心配していますと言わんばかりの顔に、鷹也はくすりと笑った。
「平気だ。俺が頑丈なの、知ってるだろ」
「ああ」
ぴたりと隙間なく抱き合えば、翔の温もりが伝わってくる。
もう二度と、この温もりを離さない。
気が緩んだからだろうか。
それとも、ボンドを結んで少し制御が不安定だからだろうか。
体から青白い光が漏れ出し、「グウォンーという鳴き声が聞こえた。
現れたのは、二匹の大きなスピリットアニマルだ。
「これって、グリフォンと麒麟?」
「だな。凄い……」
ボンドを結んだ時に浮かんだ姿は、それぞれ空想上の生き物だった。
改めてスピリットアニマルを観察すると、鷹也の鷹は、雄々しい鷹の顔と、しなやかな獅子の体を持つグリフォンに変わり、翔の鹿は、顔が威厳ある龍に変わり、体には光に反射して瞬く鱗が生えていた。

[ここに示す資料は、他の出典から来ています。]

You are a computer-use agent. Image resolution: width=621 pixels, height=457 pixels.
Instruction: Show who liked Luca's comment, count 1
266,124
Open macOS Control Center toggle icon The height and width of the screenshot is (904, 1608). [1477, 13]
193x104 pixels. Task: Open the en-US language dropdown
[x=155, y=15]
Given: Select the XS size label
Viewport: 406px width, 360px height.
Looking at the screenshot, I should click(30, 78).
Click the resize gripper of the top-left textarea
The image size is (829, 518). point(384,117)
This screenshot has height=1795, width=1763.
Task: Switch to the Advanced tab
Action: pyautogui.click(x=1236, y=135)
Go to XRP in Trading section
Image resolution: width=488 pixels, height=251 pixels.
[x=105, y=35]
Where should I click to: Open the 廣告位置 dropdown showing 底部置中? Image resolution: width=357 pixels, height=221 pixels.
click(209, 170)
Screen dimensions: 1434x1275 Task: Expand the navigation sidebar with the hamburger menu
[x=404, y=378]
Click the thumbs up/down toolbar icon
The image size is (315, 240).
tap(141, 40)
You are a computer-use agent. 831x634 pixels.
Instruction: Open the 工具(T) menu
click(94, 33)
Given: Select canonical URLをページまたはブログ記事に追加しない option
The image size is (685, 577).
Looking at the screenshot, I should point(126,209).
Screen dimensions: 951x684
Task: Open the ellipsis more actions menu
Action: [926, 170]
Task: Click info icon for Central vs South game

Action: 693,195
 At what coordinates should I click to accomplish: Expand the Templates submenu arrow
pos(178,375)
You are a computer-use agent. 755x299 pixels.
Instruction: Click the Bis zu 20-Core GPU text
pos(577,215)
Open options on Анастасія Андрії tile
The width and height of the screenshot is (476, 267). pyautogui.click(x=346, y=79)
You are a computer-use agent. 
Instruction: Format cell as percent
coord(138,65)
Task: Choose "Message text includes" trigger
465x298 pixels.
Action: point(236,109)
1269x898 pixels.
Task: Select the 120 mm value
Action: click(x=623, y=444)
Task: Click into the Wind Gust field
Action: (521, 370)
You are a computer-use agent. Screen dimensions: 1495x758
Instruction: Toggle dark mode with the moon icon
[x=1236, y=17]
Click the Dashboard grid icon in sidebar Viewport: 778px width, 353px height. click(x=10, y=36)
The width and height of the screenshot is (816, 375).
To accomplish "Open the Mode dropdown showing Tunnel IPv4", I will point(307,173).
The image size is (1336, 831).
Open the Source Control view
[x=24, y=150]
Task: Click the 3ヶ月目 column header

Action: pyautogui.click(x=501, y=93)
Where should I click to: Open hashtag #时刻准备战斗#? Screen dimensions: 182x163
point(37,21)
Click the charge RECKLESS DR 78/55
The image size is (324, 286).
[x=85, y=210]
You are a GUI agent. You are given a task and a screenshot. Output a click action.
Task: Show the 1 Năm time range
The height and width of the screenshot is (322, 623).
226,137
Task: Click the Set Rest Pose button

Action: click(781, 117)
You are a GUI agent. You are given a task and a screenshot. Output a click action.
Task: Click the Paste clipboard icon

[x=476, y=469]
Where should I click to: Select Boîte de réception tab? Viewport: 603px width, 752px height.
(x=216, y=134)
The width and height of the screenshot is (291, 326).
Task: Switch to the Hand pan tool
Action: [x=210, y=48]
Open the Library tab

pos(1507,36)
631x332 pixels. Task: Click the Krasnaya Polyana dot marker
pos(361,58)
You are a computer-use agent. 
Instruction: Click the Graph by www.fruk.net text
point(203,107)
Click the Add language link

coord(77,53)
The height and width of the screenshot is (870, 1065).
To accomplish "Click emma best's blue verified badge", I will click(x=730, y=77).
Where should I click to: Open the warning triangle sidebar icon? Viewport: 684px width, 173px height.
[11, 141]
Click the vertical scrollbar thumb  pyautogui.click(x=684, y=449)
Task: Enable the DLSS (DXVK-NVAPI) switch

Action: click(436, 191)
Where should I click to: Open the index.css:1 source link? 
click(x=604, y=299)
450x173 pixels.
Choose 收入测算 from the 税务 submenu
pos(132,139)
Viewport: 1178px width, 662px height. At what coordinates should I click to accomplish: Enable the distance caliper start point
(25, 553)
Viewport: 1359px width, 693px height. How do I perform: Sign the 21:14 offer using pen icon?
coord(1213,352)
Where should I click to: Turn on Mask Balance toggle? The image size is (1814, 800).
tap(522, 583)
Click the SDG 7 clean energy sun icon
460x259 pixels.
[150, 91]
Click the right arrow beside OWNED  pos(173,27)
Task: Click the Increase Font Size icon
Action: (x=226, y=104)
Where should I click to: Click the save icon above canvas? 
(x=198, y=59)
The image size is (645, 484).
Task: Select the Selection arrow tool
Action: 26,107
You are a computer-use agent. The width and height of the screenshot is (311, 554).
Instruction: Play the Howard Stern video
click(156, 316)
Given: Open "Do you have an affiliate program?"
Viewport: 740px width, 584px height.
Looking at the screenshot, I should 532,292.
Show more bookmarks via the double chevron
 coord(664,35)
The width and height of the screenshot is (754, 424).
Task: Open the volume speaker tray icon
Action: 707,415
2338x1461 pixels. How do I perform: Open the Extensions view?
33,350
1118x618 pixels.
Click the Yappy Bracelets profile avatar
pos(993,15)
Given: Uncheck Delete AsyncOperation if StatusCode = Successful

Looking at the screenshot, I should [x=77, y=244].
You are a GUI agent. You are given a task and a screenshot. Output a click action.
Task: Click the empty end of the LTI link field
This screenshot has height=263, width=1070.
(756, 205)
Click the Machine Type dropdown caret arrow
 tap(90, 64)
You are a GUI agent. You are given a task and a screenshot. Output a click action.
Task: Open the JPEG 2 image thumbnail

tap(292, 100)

グリフォンと麒麟は、仲睦まじく顔を擦り付け合い、まるで挨拶をしているようだった。
それが終わると、二匹はどちらからともなく夜明けの空へと駆け出した。
旭日に照らされた彼らの姿は、どこまでも自由をだ。
旭日が空の色を変えていく。
長い長い、夜が明ける。
「翔」
空を眺める翔の唇を奪えば、負けじと唇を食まれた。
こんなに何度も深く口付けを交わせばきっと伝わっている。
(愛している)
翔から向けられる吐息と視線。
それは、鷹也と同じ気持ちだと如実に語っている。
想いが通じ合った心地よさに、鷹也はうっとりと目を閉じた。
探し求めていた旭日は、鷹也のすぐ傍にある。